Hawley has been penning songs for so long that he’s unable to switch off his song writing radar.
“I can’t help it though now, your default position is as a permanent observer. Even with my own actions, in my mind there’s a wise judging owl that watches everything. And even when I’m by myself and am doing something foolish – which is often.”
But it has its pitfalls. And Hawley, like Jarvis, is aware of the impact being an artist has on family life.
“It’s very disruptive to family life but my wife is a total goddess in most things. And her tolerance of the unhinged nature of being a songwriter’s wife is heroic on a near-ancient classical epic level. I do try my best to be ‘normal’ but I actually struggle with whatever you’re supposed to be and do if you’re ‘normal.”
But Hawley wouldn’t have it any other way.
“I don’t want to be anything other than what I am, thankfully.” He says: “I’m just merely a songwriter strumming, humming and thrumming my little life away.”
And as for the song writing process, Hawley says: “I don’t have any systems or strict methods to writing.”
Rather, Hawley’s talent emerged out of a hobby that dated back to his school days. “Playing guitar was a means of staying out of trouble as a boy, robbing cars and setting them on fire etc.
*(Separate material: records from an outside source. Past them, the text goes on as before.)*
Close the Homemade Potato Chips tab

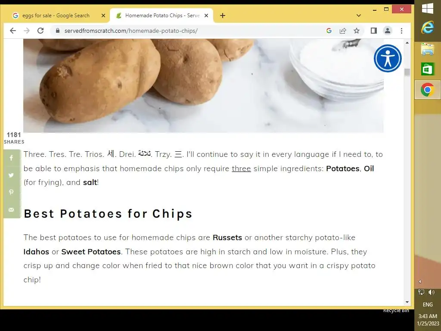click(206, 16)
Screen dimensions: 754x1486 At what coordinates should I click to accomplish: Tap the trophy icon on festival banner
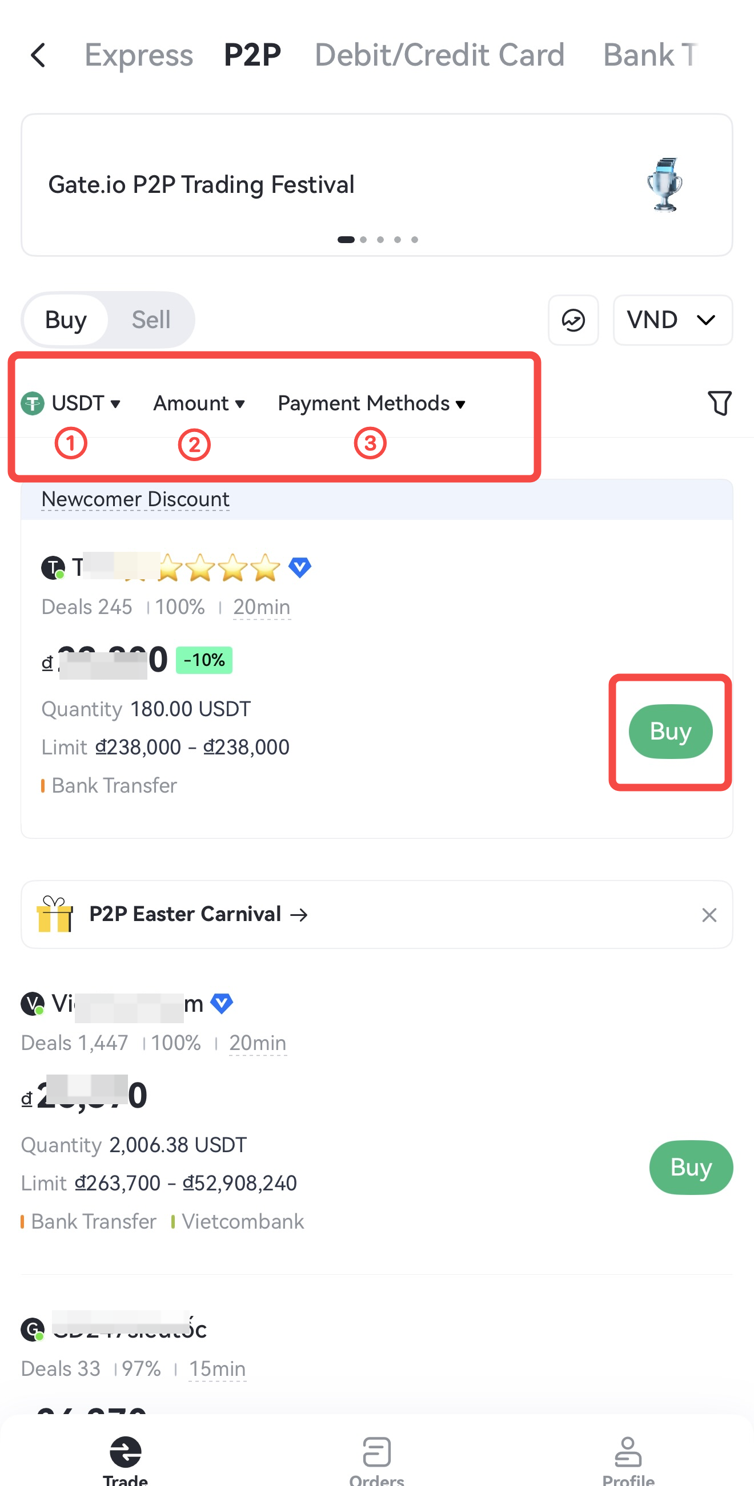(x=665, y=185)
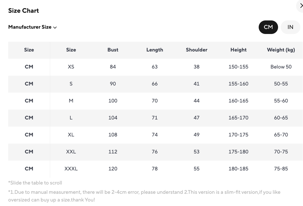Click the Shoulder column header

[197, 50]
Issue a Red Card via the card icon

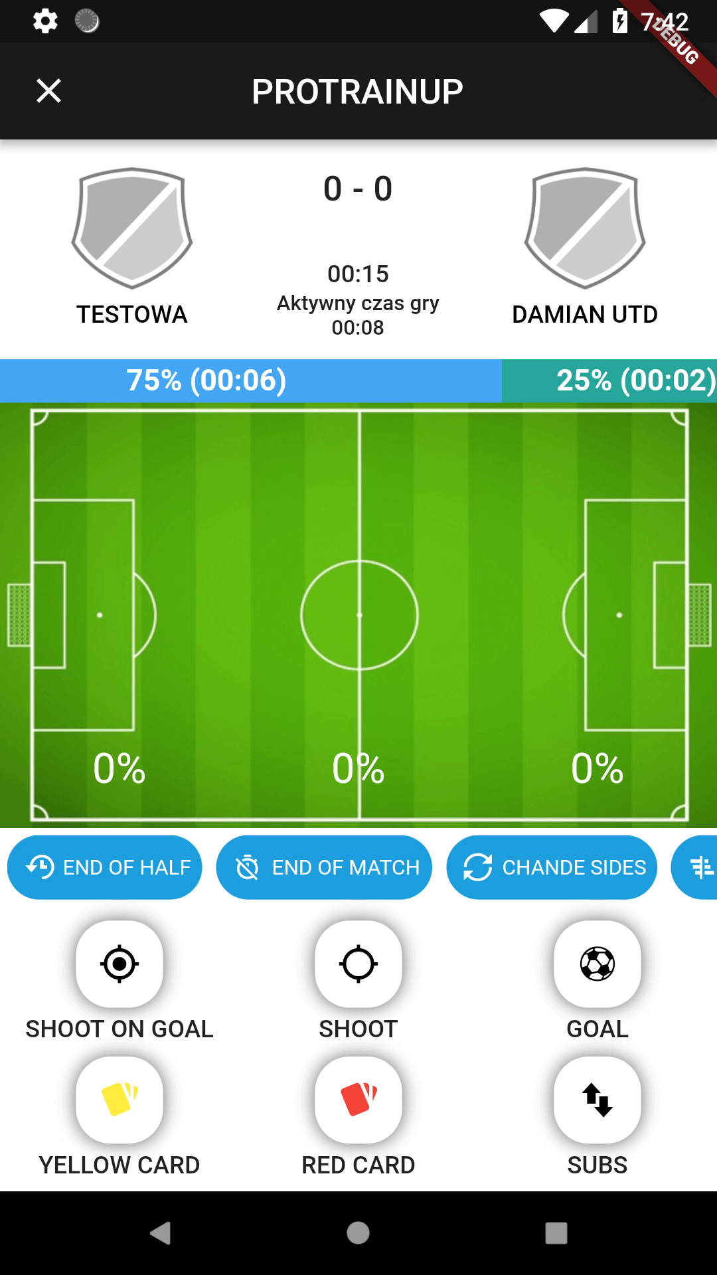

The guitar helped in skilfully avoiding the temptation there but it was also an accompaniment to a sense of nagging loneliness, which despite being in a long-term loving relationship and a fairly popular performer in my own way, has never fully left me. Those things fuel the fire so to speak.”
But the essence of song writing should never be dissected, according to Hawley.
“It’s best not to over analyse it. Never look the creative pixie directly in the eye as she might leave forever, and that would make me very sad.”